▶ _What is required_: Copy exactly the stretch of data below from the line with "The width and height of the screenshot is (959, 748)." through the line with "Task: Select the Europe legend square", including both of those lines.

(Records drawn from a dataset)

##############################

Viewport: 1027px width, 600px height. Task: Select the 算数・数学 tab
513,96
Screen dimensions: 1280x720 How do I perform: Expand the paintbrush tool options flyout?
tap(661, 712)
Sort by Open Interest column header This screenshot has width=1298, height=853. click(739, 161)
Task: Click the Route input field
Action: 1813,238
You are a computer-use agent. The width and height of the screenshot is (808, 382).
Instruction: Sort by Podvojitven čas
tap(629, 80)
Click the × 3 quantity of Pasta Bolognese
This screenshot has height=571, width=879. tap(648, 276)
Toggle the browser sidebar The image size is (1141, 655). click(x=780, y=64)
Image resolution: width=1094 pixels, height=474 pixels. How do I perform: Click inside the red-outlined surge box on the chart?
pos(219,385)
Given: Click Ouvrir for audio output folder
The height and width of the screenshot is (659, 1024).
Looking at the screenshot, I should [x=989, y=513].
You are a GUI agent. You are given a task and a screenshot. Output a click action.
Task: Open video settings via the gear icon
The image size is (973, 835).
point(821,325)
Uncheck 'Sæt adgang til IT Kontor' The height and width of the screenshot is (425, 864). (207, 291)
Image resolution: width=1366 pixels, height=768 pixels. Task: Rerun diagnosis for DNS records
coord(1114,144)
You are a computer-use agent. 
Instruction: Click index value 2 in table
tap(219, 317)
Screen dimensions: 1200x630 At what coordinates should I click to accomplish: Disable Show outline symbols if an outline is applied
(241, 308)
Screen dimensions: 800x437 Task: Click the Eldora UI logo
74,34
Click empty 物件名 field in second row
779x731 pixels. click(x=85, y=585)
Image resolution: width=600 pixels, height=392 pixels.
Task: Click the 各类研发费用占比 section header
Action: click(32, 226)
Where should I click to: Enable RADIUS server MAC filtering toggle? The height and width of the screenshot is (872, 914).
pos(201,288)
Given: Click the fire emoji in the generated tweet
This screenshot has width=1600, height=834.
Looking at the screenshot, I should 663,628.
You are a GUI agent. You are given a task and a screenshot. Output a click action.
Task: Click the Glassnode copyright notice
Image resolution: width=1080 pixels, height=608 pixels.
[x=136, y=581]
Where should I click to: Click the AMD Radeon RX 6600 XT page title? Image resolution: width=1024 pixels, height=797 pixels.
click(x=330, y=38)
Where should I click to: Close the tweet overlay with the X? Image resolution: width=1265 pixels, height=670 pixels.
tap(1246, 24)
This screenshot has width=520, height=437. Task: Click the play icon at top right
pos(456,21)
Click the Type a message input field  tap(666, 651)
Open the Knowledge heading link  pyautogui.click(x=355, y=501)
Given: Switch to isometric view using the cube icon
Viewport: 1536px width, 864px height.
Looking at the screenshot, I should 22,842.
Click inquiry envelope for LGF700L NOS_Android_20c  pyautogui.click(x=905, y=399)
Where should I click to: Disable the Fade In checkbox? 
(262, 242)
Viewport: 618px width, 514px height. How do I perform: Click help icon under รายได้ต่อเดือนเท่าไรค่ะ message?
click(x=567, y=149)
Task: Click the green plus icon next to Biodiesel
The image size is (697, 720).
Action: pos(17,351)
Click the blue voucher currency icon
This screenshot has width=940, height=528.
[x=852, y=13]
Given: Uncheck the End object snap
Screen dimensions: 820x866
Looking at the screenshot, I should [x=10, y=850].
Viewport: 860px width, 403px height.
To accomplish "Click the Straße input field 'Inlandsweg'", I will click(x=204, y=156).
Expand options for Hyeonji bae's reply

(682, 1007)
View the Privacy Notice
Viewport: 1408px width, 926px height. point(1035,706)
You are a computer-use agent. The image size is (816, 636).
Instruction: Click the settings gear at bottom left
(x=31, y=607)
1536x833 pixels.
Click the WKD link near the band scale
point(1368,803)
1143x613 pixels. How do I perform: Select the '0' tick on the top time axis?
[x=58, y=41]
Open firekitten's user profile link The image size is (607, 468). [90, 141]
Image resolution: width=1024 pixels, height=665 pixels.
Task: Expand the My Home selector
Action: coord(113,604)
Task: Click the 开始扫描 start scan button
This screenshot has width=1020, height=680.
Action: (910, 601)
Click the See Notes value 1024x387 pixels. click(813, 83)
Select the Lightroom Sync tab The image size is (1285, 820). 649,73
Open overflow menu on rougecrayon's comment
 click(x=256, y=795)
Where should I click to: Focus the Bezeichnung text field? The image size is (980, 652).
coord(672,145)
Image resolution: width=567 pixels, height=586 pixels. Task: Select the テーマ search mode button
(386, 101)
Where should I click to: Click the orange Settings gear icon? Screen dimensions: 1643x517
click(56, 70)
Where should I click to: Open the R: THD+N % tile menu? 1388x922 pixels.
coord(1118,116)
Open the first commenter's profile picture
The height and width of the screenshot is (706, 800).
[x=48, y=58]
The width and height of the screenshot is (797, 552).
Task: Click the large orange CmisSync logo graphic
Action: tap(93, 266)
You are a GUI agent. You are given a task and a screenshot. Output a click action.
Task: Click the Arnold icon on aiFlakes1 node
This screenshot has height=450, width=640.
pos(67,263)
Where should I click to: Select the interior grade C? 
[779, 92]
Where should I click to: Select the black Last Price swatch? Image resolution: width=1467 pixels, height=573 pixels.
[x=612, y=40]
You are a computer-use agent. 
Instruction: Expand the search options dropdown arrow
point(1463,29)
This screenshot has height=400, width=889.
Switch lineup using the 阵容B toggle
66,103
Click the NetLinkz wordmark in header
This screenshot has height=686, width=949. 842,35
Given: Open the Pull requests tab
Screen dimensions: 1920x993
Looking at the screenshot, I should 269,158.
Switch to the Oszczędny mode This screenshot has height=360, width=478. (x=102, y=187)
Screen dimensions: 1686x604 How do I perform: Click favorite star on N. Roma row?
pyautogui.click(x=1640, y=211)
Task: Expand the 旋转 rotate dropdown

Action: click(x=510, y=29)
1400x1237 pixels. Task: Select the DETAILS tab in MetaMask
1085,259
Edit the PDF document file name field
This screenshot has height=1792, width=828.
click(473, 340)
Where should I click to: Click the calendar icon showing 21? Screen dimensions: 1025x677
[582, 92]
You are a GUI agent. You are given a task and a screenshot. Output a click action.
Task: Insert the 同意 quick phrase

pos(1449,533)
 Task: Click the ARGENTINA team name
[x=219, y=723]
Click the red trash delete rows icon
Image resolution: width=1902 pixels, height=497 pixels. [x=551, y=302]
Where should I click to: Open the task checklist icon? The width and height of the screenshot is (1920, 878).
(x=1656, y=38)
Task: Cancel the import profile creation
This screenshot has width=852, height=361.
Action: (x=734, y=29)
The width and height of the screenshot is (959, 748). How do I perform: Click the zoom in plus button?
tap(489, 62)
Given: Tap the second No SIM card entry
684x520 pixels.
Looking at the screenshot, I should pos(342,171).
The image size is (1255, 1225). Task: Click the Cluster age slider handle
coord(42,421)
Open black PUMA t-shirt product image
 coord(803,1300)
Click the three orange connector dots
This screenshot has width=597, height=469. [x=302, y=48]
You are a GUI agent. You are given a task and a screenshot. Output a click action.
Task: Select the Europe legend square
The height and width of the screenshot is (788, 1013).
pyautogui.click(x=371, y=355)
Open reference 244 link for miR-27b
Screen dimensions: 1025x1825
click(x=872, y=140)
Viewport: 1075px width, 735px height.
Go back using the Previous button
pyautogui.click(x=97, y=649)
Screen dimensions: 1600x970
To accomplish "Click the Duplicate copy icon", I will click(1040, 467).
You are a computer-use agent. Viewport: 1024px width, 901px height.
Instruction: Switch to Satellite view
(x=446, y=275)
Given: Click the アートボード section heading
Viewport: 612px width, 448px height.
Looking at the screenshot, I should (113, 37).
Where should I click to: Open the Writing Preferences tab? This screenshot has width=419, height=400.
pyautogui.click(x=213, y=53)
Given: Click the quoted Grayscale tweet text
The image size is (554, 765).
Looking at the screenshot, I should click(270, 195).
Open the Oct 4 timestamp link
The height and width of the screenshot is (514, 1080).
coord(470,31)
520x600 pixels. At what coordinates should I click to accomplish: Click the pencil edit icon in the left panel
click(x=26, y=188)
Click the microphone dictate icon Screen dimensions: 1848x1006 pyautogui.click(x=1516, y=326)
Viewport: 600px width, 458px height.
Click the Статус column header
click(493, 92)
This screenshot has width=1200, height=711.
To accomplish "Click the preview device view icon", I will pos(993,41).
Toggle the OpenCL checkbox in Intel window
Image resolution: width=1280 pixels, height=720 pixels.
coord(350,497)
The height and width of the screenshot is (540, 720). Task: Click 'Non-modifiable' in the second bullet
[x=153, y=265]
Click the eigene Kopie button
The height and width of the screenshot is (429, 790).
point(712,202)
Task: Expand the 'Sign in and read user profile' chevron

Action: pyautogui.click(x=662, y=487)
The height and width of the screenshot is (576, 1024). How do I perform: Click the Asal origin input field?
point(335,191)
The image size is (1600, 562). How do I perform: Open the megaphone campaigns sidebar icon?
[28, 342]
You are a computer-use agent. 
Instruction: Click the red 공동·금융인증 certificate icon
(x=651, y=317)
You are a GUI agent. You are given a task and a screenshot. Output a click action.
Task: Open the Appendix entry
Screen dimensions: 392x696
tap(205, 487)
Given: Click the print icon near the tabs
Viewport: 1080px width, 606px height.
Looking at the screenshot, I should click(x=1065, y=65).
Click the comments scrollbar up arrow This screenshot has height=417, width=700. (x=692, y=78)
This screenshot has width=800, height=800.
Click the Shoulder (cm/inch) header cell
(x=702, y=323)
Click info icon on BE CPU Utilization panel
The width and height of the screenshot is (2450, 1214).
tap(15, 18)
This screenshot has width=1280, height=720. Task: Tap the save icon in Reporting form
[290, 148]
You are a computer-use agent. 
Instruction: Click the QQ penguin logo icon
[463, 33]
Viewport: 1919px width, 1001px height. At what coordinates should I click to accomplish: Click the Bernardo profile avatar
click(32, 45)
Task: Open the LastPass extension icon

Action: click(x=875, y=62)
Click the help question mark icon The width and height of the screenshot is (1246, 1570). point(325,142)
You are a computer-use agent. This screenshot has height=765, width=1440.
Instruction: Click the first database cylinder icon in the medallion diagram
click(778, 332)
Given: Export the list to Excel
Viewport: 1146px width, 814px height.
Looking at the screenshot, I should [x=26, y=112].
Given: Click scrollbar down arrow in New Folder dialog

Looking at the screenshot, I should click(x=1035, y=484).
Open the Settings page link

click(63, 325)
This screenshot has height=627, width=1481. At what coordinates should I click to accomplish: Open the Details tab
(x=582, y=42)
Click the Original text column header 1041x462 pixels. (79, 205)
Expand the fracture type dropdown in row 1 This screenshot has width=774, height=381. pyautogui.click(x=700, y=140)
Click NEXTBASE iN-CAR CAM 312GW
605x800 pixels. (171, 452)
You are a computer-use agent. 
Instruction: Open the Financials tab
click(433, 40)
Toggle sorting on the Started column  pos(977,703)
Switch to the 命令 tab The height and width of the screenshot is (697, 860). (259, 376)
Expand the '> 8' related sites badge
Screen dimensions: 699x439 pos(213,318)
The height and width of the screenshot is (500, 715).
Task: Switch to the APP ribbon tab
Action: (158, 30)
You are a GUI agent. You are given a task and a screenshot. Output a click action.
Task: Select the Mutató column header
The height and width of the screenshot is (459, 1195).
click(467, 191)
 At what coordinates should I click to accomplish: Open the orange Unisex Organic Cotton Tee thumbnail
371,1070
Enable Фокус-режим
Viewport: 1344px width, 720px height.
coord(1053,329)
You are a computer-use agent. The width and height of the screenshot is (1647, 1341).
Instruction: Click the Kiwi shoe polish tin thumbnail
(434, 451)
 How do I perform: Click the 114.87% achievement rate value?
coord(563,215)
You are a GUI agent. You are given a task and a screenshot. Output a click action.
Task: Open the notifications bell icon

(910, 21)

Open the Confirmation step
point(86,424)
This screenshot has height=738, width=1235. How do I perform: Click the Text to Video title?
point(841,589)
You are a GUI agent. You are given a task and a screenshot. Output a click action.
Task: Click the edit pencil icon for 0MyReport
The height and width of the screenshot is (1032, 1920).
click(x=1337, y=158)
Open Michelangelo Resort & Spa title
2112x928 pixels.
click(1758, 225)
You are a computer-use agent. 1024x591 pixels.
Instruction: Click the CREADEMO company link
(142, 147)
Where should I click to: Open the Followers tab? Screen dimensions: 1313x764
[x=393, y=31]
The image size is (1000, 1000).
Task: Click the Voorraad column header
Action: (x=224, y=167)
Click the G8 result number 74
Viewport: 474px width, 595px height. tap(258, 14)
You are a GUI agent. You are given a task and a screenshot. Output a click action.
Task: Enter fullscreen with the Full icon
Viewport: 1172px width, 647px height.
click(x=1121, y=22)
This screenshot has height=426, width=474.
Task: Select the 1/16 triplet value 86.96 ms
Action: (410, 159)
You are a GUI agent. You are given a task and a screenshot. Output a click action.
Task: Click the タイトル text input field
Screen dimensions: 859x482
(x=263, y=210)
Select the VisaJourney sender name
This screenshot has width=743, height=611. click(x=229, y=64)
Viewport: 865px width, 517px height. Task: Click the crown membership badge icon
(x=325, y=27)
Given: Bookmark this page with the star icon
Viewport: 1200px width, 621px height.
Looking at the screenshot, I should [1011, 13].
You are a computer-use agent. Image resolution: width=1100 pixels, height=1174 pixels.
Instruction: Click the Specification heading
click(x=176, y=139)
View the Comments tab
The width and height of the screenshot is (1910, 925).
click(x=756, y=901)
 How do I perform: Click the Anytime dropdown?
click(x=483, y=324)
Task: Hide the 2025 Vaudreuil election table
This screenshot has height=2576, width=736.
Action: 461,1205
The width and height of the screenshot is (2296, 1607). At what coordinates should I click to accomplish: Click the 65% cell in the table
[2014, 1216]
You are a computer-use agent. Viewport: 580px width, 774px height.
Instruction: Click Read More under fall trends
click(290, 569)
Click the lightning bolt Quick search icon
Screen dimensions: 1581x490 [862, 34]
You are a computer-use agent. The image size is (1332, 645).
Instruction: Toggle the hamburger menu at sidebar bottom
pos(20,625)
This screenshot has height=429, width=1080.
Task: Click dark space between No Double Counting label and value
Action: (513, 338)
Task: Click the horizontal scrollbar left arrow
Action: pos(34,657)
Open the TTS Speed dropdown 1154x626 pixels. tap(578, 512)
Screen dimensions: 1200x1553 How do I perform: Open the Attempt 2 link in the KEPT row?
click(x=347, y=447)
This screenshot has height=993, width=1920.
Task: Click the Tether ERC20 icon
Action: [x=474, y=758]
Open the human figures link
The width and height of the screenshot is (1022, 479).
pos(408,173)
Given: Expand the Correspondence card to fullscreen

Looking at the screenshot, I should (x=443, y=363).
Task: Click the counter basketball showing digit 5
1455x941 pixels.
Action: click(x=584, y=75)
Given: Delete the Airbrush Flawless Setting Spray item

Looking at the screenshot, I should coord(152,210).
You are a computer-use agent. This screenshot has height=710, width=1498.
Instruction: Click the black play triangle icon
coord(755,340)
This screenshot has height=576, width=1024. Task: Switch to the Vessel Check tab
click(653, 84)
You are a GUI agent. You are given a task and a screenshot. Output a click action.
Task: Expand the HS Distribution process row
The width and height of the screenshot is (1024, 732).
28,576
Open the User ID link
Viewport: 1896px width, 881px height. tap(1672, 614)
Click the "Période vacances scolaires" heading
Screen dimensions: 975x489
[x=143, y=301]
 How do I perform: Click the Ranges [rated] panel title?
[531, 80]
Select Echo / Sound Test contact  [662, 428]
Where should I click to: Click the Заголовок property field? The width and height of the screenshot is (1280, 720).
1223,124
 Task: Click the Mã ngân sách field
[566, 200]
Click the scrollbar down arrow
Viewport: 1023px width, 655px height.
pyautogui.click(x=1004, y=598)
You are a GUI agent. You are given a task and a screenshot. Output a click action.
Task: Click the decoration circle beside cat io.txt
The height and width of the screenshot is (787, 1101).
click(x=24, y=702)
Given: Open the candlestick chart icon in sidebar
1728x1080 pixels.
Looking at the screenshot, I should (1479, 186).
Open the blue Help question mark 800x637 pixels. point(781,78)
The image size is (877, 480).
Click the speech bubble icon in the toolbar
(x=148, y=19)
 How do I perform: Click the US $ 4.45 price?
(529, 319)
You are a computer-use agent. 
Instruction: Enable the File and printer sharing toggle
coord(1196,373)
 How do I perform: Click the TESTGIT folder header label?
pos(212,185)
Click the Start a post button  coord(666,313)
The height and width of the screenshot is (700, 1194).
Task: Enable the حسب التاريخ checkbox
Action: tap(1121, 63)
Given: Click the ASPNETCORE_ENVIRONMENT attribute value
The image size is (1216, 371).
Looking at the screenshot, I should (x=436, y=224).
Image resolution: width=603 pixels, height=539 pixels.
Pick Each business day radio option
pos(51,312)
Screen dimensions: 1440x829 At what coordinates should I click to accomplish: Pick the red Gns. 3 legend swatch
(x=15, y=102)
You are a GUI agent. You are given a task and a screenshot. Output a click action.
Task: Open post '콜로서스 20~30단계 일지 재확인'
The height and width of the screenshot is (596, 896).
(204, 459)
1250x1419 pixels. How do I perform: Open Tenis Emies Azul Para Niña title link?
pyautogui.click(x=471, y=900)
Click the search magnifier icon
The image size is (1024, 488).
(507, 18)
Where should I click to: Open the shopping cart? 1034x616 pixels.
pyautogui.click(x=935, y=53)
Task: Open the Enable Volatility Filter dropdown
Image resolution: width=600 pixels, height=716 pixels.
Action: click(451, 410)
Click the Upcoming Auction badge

##############################

▶ _Solution for this task_:
The width and height of the screenshot is (959, 748). How do I perform: Click the zoom in plus button?
tap(489, 62)
Given: Tap the second No SIM card entry
684x520 pixels.
Looking at the screenshot, I should pos(342,171).
The image size is (1255, 1225). Task: Click the Cluster age slider handle
coord(42,421)
Open black PUMA t-shirt product image
 coord(803,1300)
Click the three orange connector dots
This screenshot has width=597, height=469. [x=302, y=48]
You are a GUI agent. You are given a task and a screenshot. Output a click action.
Task: Select the Europe legend square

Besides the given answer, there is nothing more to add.